Thursday, August 5, 2010

Beware the Library Search My Child!

Apologies to Lewis Carroll for butchering the first line of his nonsense poem “Jabberwocky” (for a chemistry version of the poem called ”Beware the Physical Chem” click here: https://www.alphachisigma.org/Page.aspx?pid=536 ). But I do mean what I say in the title, beware of library searching. It is a frequently abused procedure in infrared spectroscopy, and if it is used improperly it can be dangerous.

Back in the day before personal computers (boy I’m giving my age away here) library searching was done by eye. Sadtler Research compiled thousands of paper copies of infrared spectra in green three ring binders, and the user had to flip through them comparing the sample to the reference visually. Thanks to modern computers the comparison job has been automated. Library search programs use algorithms instead of visual comparison to make decisions about match quality. A number, called a Hit Quality Index (HQI) is calculated for each comparison. Then, the best matches are shown in a search report.

I have seen people do a library search, look at the first result in the search report, declare “that is it” and go on their merry way without ever looking at the spectra. This is a recipe for disaster! The library search program will always give you a result, even if it is a bad result. Just because the HQI is a number that comes out of a computer does not sanctify it. Remember, computers are programmed by people, and computer programs make mistakes as easily as people do.

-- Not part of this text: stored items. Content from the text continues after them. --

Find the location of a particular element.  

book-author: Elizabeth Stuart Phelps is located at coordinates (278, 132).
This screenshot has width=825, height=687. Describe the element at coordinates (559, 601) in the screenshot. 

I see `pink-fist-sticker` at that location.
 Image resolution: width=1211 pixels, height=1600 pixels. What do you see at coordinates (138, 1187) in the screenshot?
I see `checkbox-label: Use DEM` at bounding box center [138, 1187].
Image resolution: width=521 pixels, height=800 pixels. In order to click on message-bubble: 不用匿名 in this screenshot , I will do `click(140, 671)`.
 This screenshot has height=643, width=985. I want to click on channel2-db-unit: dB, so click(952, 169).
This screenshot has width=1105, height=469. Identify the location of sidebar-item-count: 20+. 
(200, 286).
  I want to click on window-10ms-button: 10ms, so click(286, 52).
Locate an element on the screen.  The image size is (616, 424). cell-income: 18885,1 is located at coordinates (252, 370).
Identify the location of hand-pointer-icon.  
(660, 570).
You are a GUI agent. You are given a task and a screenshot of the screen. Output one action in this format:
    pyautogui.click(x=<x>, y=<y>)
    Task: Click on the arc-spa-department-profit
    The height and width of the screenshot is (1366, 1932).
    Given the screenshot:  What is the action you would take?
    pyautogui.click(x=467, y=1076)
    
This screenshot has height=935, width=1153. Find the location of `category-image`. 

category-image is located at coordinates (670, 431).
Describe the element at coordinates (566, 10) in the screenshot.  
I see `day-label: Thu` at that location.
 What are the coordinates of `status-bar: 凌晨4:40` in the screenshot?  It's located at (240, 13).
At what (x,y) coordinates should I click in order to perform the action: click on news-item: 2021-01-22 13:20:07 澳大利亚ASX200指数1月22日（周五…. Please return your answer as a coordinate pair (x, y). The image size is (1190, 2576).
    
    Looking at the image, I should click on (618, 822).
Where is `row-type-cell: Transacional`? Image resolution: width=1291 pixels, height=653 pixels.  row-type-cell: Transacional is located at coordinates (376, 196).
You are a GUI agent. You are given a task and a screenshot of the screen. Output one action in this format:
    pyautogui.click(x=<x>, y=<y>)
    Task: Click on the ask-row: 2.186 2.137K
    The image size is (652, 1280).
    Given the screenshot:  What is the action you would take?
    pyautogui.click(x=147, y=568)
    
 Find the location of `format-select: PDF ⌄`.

Another pitfall people fall into is over interpreting the HQI. When an HQI of 100 is a perfect match I’ve seen people interpret a 95 as meaning “there is a 95% probably that I identified the sample correctly, or “the samples are 95% the same” or “the spectra are 95% similar”. All of these ideas are wrong. The HQI is not a probability or a percentage, it has no units. The value of the HQI varies with a number of things including the search algorithm and spectral regions used in the search. The HQI simply orders the matches for a given search…that is all!

Another reason to beware the library search is search algorithms. The problem here is that we are trying to automate a visual comparison by substituting a calculation for it. As spectroscopists we know what the peaks mean and what noise and artifacts look like but search algorithms do not. It can happen that two spectra of radically different samples can give a high HQI if by coincidence the noise and artifacts in their spectra are similar. Additionally, the spectra of similar samples can give a low HQI if the noise and artifacts in their spectra are different by chance.

There is one simple solution to the problems of library searching, ALWAYS VISUALLY COMPARE THE SPECTRA! Look at your sample spectrum and the library matches and draw your own conclusions about what is the best match, do not rely on the HQI by itself to make the decision for you. In any competition between your eyeballs and the search algorithm, your eyeballs win. The computer is not smarter than you, it is faster than you. The purpose of a library search is to narrow down the possibilities for you. It is your job as the human being performing the library search to interpret the results to arrive at your own conclusions.

If you follow this advice, you will no longer have to beware the library search.